Pour être au rendez-vous des Objectifs de Développement Durable (ODD) à l’horizon 2030, qui promeuvent l'accès de tous à une éducation de qualité, ainsi que des possibilités d'apprentissage tout au long de la vie, il conviendrait de prendre les dispositions idoines et revoir les stratégies : aperçu, objectif et propositions.

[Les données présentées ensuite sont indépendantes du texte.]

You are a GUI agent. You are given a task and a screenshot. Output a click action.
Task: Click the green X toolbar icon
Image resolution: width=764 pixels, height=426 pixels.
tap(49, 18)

Du point de vue de « l’aperçu », pour affronter le problème de l’analphabétisme, il est fondamental d’être conscients qu’il n’est pas « que » conséquence du sous-développement. L’analphabétisme est à la fois cause et conséquence du sous-développement. Il est aggravé par les conséquences de pauvreté et de l’exclusion. Voilà pourquoi la lutte contre l’analphabétisme est multisectoriel. Elle va de pair avec la résolution de la problématique socioéconomique et plus d’investissement dans ce secteur vital. Du point de vue « objectif », il est important que l’alphabétisation ne s’arrête pas au seul objectif de « lecture et écriture ». Il est important de passer de cet objectif à celui de « développement de la personne », à la construction de son auto-estime et autonomisation. Car apprendre à lire, s’alphabétiser est avant tout apprendre à lire le monde, à comprendre son contexte, c’est une relation dynamique qui lie langage et réalité. Elle constitue une opportunité de générer le pouvoir depuis la base. De ce point de vue, il faut étudier le milieu, leur communauté, la réalité ou vivent les personnes participantes du groupe d’alphabétisation pour pouvoir déterminer le vocabulaire commun et les thèmes générateurs autours desquels on peut développer le processus de réflexion-alphabétisation.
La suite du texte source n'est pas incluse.